Likewise, all copies of the same mind-algorithm are the same mind, ergo the same person. Selah.

(As for the consciousness argument: I’ve seen that a lot, mostly from people claiming that the studies showing that we initiate actions before our narrative thread of consciousness becomes aware of it somehow refutes free will. Which has always struck me as obvious nonsense, unless we’re assuming that the mind constitutes only those bits of it we can look at (from an internal point of view).

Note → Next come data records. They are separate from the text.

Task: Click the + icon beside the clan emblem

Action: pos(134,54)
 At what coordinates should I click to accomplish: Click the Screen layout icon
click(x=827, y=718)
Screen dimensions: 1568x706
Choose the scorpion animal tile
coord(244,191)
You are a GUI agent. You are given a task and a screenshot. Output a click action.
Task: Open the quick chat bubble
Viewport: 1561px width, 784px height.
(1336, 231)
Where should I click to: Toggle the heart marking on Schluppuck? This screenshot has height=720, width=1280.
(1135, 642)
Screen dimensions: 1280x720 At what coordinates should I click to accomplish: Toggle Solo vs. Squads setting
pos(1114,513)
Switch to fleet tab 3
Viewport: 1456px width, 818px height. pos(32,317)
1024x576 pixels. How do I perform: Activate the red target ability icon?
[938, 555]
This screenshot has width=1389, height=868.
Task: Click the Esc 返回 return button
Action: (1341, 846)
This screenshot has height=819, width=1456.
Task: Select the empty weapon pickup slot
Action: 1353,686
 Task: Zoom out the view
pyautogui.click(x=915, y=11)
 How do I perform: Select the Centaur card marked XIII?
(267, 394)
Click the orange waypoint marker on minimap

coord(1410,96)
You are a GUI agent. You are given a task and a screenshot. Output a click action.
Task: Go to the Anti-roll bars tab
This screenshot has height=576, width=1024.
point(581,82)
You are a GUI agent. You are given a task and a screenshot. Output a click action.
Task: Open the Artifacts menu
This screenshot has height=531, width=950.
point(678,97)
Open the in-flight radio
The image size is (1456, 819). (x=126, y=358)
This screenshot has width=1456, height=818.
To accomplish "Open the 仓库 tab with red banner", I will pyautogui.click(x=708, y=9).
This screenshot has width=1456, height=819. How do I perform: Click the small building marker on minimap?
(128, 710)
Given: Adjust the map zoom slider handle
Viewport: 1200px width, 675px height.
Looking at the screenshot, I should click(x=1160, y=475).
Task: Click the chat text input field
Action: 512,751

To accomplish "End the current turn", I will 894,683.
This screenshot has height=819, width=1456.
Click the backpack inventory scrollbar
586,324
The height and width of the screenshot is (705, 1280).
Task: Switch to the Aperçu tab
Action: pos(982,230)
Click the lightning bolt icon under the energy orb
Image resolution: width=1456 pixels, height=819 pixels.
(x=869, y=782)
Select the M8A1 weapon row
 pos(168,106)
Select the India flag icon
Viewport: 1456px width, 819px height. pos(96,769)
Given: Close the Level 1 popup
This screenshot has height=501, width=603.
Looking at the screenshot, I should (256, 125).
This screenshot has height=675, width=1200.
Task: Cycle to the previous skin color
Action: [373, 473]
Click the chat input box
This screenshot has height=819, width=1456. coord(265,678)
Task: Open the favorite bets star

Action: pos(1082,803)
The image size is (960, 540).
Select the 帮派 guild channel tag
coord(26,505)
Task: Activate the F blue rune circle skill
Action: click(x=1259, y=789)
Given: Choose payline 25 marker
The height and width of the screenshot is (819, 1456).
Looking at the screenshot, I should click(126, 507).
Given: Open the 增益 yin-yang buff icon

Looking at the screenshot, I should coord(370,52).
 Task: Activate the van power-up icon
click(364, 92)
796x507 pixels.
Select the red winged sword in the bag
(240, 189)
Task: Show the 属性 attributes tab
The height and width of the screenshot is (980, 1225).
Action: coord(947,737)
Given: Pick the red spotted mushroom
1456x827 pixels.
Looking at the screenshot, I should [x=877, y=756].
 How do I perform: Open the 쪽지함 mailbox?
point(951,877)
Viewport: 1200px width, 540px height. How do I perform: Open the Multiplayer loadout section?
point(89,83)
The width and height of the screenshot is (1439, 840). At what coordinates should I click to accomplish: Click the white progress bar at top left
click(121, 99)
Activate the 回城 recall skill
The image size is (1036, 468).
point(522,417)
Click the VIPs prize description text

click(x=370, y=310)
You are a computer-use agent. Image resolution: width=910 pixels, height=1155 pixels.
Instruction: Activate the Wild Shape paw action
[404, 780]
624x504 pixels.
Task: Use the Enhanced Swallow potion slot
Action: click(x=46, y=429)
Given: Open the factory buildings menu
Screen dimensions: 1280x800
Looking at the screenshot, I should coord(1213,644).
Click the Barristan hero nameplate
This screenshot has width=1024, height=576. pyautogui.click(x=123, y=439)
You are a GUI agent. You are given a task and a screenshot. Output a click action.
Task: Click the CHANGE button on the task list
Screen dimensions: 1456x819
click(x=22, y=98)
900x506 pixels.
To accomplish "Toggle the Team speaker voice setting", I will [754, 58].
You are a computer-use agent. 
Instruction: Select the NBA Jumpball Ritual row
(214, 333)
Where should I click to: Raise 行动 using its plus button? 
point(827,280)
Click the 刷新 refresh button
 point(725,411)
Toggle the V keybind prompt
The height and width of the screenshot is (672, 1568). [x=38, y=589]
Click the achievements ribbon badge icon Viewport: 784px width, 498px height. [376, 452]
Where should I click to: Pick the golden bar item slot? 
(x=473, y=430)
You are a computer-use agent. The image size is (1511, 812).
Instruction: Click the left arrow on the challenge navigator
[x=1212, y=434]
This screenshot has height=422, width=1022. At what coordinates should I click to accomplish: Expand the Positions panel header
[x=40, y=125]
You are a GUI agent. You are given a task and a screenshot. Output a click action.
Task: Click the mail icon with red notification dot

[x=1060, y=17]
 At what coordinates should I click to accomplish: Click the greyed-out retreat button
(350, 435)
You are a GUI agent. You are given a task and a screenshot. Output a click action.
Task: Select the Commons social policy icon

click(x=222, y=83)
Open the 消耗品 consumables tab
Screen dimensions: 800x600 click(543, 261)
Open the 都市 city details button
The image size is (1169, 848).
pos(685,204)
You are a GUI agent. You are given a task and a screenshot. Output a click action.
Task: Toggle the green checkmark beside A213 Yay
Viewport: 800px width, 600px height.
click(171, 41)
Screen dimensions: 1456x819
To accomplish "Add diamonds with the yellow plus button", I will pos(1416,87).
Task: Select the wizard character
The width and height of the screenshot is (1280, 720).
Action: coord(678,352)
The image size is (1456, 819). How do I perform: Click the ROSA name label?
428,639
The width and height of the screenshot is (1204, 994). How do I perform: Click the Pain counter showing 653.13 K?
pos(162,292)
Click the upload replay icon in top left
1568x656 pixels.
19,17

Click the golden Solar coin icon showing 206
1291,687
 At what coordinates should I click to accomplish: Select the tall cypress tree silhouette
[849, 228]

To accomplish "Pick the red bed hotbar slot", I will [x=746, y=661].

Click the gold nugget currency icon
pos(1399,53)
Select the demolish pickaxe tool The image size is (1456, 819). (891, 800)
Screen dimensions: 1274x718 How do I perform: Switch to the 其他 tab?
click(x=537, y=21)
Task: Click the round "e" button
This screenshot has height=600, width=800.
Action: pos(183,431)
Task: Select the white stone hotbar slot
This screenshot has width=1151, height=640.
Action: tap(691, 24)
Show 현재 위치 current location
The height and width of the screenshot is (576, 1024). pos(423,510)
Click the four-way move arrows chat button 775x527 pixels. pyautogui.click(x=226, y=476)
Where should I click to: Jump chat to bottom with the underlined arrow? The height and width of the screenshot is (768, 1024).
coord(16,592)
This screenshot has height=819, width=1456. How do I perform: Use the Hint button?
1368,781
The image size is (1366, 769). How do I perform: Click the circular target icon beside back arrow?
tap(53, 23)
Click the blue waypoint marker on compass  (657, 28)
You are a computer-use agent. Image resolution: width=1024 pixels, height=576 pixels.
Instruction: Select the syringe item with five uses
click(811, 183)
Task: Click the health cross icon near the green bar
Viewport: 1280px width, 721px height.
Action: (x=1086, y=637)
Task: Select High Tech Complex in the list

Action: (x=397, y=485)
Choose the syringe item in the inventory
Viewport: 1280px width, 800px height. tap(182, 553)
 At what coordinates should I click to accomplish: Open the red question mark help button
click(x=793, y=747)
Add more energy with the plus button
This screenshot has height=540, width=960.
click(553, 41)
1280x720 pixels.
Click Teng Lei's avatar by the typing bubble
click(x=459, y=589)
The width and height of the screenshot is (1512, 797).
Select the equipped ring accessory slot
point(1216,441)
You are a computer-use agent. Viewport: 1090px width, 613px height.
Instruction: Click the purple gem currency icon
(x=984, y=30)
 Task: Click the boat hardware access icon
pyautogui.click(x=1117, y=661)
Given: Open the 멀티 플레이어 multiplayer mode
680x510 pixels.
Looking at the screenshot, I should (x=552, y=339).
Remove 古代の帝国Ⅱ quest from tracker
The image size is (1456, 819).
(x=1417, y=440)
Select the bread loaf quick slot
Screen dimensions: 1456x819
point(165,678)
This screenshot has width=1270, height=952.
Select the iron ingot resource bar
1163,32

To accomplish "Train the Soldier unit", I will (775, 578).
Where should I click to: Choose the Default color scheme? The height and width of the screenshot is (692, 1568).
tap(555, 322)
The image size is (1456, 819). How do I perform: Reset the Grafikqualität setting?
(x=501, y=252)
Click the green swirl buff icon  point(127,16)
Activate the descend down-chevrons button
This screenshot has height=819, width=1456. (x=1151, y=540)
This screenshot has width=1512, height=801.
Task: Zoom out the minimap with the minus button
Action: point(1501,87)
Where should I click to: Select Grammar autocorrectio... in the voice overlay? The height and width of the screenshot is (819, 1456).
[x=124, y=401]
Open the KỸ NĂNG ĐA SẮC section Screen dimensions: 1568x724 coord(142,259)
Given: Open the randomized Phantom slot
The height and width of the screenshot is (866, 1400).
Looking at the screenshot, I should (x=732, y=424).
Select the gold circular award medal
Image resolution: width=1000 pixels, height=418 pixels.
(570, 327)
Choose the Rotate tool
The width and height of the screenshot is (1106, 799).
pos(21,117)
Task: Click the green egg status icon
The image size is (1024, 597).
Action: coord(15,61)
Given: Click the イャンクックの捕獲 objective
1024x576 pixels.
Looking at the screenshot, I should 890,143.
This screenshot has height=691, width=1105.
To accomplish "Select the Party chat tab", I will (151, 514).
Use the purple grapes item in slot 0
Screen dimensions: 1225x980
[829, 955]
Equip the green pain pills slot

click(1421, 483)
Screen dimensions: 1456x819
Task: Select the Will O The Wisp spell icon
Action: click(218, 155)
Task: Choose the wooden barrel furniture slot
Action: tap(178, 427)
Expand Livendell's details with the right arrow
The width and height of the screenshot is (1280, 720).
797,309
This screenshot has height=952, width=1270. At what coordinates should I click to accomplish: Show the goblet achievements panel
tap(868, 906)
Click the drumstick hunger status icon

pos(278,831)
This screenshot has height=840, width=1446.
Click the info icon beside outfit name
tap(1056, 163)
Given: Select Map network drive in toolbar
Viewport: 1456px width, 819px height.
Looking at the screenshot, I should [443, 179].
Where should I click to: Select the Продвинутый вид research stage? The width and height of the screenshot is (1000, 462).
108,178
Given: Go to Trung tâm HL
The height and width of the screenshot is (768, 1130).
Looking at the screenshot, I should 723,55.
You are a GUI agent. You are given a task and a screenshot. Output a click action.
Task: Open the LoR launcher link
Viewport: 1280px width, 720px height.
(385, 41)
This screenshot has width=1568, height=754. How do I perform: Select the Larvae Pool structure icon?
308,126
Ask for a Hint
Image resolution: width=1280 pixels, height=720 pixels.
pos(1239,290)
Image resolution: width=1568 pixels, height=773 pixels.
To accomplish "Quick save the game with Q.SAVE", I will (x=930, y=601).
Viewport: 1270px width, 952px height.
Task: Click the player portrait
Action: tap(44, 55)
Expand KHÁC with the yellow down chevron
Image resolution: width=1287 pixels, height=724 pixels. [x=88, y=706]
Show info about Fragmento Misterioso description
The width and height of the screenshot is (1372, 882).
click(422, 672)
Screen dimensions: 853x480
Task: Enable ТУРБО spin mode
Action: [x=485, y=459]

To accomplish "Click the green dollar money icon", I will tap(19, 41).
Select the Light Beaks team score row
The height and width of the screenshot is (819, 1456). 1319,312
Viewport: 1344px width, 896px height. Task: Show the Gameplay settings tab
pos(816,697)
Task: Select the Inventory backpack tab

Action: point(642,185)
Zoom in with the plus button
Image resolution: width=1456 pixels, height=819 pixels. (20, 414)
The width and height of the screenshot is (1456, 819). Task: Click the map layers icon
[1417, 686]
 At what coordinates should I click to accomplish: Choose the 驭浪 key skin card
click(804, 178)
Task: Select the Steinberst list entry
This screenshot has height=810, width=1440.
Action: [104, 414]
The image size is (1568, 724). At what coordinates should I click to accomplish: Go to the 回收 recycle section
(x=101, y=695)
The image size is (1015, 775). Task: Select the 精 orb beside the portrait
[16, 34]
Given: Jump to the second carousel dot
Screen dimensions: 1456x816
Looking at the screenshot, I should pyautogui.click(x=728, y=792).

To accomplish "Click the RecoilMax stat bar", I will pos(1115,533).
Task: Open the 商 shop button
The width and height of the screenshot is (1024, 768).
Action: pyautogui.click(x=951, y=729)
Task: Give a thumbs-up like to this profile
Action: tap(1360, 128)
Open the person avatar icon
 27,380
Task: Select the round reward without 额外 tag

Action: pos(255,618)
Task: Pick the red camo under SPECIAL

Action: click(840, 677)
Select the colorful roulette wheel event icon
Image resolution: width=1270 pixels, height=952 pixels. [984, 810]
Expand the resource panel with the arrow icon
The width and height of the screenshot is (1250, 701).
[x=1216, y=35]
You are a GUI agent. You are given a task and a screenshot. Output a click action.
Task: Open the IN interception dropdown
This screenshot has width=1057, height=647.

…which is to say, my spreadsheet solves mathematical problems. It isn’t not solving problems simply because it only shows me the final results. Likewise my mind – which is to say, I – am not not exercising volition simply because I only output the final result to the narrative-thread-of-consciousness display device.

It’s only a problem if you define “the mind” as “the conscious, self-reflective self and that alone“, but all that proves is that you can get nonsensical results if you pick a suitably silly definition to start with – which is why, to draw this lengthy digression back on topic, is why they reject continuity identity theory. Placing special emphasis on that one subroutine, the narrative thread of consciousness, is mistaking a part for the whole.)